I’m spending the longest day of the year in a darkened hall at Alexandra Palace. Mashed is an event for software and web developers. The general idea is to get together with like-minded coders and ‘hack’ or build some kind of application in 24 hours. We’ve had some presentations from the BBC, Yahoo, Lonely Planet (who are today releasing their API exclusively to Mashed attendees before it goes public in 48 hours) and others, and there are prizes on offer for the best hack that utilises some of the data or APIs on offer.

These people are serious. There are around 300 guests, lots of whom have come from across the country and brought sleeping bags. The BBC is here, and several film crews are roaming around. Microsoft is here, but everyone’s on a Mac. It’s a recipe for productivity: geeks have been left alone in a room with their machines (and free food and coffee). There’s even a soldering iron in one corner.
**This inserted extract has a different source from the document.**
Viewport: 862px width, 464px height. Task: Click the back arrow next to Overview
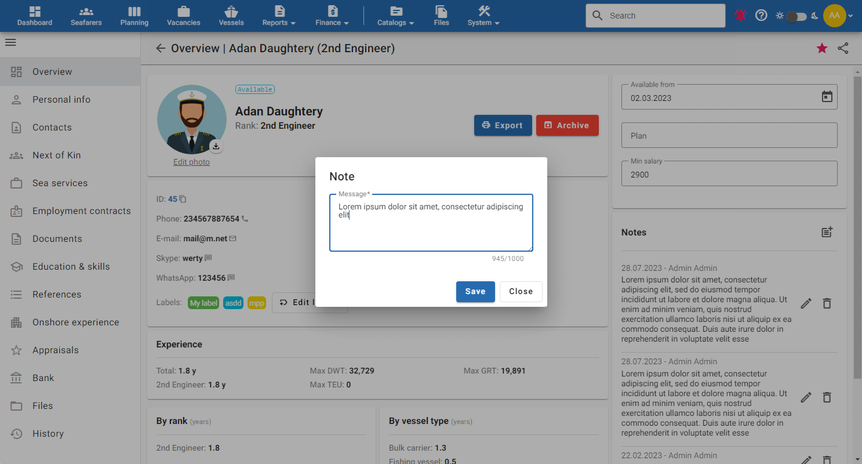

Personally, I’m a little confused, being a bit of a front-end fairy. But Si is having a good time. He’s planning an app that mashes the Lonely Planet image library with data from the Hadley Centre for climate research. I might go for a lie down in the ’soft zone’.

For the past month or so I have been working on a big project for Castle Gibson, the restored furniture retailer. Castle Gibson have decided to close their bricks-and-mortar treasure trove on Upper St in Islington and move their business online.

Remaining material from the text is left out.